* [TASK GOAL]
Using the records below, copy exactly the part that opens with the line holding "You are a computer-use" and closes with the line holding "This screenshot has height=271, width=509.", minus the pictures.

(Collected data)
* * * * * * *

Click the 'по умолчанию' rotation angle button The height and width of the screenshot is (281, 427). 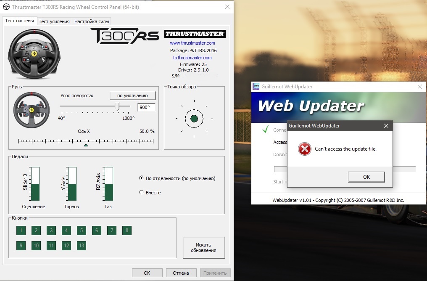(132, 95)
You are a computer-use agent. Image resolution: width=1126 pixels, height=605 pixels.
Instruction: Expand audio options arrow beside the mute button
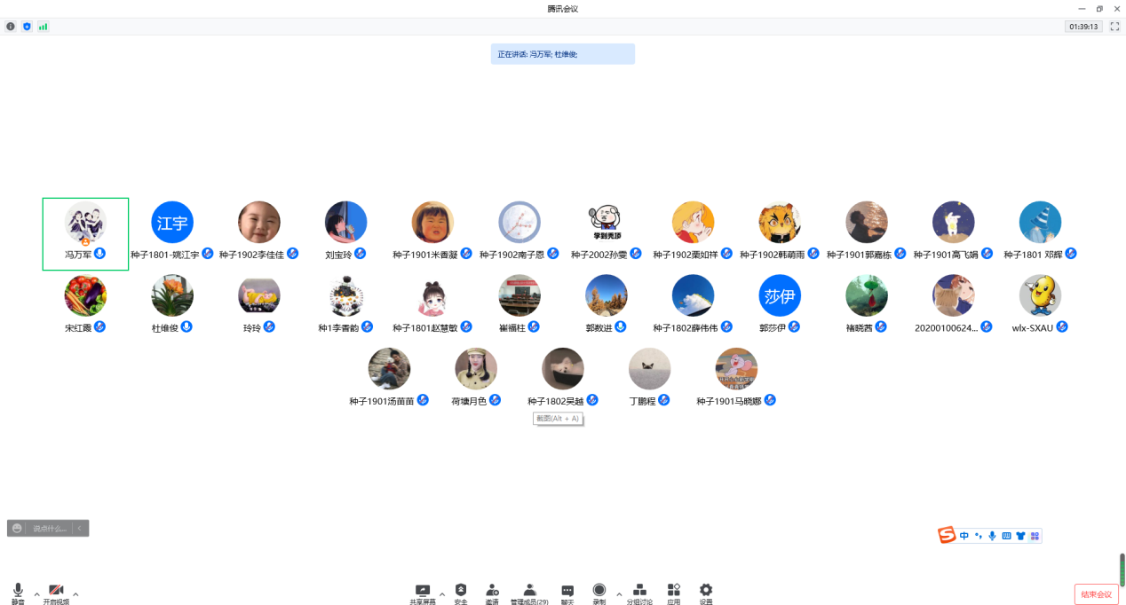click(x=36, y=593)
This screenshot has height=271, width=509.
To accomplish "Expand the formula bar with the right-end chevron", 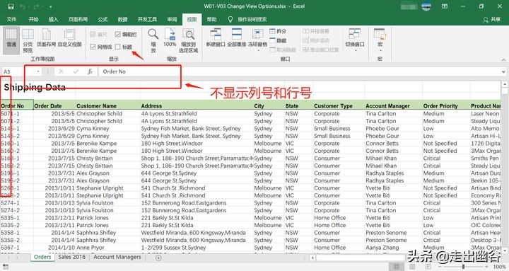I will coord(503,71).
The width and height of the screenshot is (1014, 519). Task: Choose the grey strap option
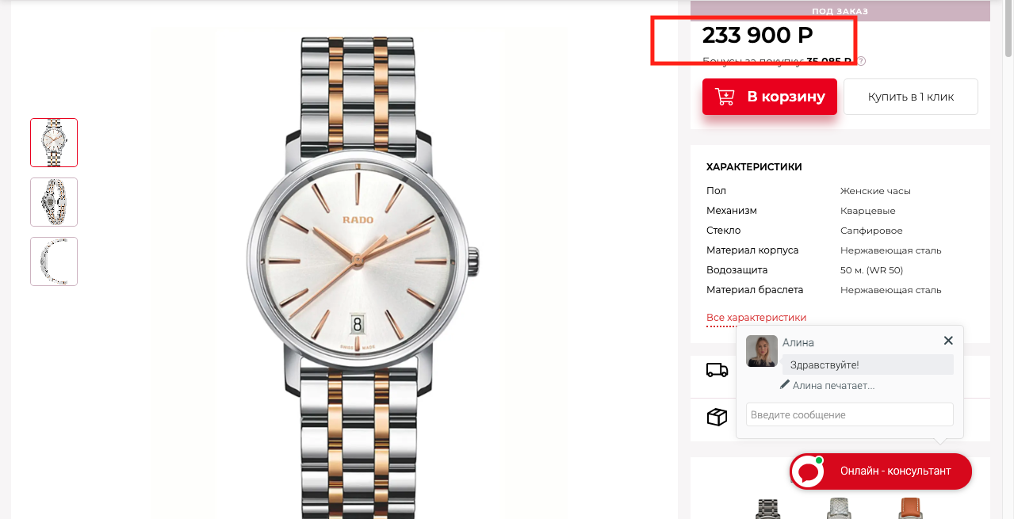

* * * * * * *

* [SOLUTION FOR THIS PROBLEM]
You are a computer-use agent. Image resolution: width=1126 pixels, height=605 pixels.
Instruction: Expand audio options arrow beside the mute button
click(x=36, y=593)
This screenshot has height=271, width=509.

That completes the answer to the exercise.